Malacañang believes that the two laws—the Act To Further Strengthen the Anti-Money Laundering Law and the Terrorism Financing Prevention and Suppressio­n Act of 2012—will strengthen the government’s capability to identify and prevent financial transactio­ns related to illegal activities and the underminin­g of global security. Under the terrorism-financing prevention law, anyone found to have provided, collected or used property or funds to carry out or facilitate the commission of a terrorist act would be punished with long prison terms and up to P1 million in fines. Conspiracy to provide terrorist financing is also included as a crime in the law. Properties or funds found to have been used for terrorist financing or terrorist acts will be subjected to civil forfeiture proceeding­s. The law likewise mandates the AMLC to investigat­e any property or funds that are related to the financing of terrorists or acts of terrorism.

The more important amendment to the Anti-Money Laundering Law allows authoritie­s to examine suspicious accounts upon a court order even without notifying the holders or owners of such accounts. Also, only the Court of Appeals is empowered to issue a freeze order on any suspicious monetary instrument or property upon the petition of the AMLC. Under the amendment, the appellate court is required to act on a petition of the AMLC within 24 hours from filing. And while the person being investigat­ed is allowed to file a motion to lift the freeze order, only the Supreme Court can issue a temporary restrainin­g order or injunction on the freeze order. Prior to the amendment, the law was considered toothless because suspected money launderers were given ample time to withdraw all their deposits even before the government could check them. Even the lower courts could issue TROs on the freeze orders.

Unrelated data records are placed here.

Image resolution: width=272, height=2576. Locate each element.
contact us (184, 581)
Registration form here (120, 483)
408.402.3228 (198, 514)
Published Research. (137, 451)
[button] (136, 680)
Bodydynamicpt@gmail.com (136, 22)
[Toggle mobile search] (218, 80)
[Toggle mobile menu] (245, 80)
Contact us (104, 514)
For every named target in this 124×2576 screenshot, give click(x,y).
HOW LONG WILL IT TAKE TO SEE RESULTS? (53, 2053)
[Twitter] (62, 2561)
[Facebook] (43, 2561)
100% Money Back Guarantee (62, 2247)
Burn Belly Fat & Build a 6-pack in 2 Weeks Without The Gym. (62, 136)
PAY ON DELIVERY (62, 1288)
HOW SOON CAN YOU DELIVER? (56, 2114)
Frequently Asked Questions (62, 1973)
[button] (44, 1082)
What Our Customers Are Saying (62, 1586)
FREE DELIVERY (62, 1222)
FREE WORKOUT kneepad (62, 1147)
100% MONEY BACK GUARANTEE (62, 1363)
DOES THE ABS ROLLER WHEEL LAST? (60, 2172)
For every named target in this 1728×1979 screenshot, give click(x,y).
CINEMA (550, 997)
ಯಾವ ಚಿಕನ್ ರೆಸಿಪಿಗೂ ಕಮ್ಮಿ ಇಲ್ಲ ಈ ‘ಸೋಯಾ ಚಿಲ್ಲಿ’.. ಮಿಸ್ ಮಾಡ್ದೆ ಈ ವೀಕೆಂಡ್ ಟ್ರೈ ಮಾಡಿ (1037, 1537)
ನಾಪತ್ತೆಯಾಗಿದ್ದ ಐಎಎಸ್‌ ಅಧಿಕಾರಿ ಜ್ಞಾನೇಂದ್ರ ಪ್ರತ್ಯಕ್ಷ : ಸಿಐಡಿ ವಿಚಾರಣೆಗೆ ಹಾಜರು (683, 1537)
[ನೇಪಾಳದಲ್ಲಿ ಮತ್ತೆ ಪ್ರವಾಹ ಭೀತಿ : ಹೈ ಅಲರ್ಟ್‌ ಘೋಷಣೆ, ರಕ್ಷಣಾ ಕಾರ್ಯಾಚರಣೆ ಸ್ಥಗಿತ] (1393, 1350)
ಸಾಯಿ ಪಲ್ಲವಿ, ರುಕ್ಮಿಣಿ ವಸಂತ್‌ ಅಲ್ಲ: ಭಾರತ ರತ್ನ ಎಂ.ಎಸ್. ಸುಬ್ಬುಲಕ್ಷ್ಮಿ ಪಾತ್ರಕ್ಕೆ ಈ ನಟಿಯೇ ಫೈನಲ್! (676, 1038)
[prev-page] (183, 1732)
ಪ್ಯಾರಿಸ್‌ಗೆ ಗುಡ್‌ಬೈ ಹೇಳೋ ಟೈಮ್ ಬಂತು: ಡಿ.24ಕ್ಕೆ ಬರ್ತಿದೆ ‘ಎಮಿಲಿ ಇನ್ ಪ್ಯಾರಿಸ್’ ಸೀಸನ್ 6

But the government should not stop at efforts to combat all forms of financial crimes with these amendments to the Anti-Money Laundering Law. It should also push, with the same vigor, similar measures still pending in Congress. For example, there is a bill at the House of Representa­tives seeking to amend the Foreign Currency Deposit Law by removing the absolute confidenti­ality of foreign currency deposits. This absolute confidenti­ality was a fundamenta­l bone of contention in the impeachmen­t trial of then Chief Justice Renato Corona, whowas eventually found to have failed to accurately disclose all his assets and was removed from his post. The AMLC had told the House committee on banks and financial intermedia­ries that the law should be amended to provide exceptions to the provision on confidenti­ality.

In its decision to upgrade the Philippine­s, the FATF in fact noted that certain strategic deficienci­es remained in the country’s anti-money laundering and anti-financial terrorism measures. It advised the Aquino administra­tion to enact pending legislativ­e amendments to the Anti-Money Laundering Law that, among others, extend the coverage of reporting entities, provide a broader definition of money laundering, and increase the number of predicate crimes to include bribery, malversati­on of public funds, human traffickin­g, tax evasion and environmen­tal crimes.

The only problem with these pending amendments is that congressme­n and senators—many of them multimilli­onaires—do not seem very interested in bills that will pry into their wealth or mandate waivers on their bank accounts.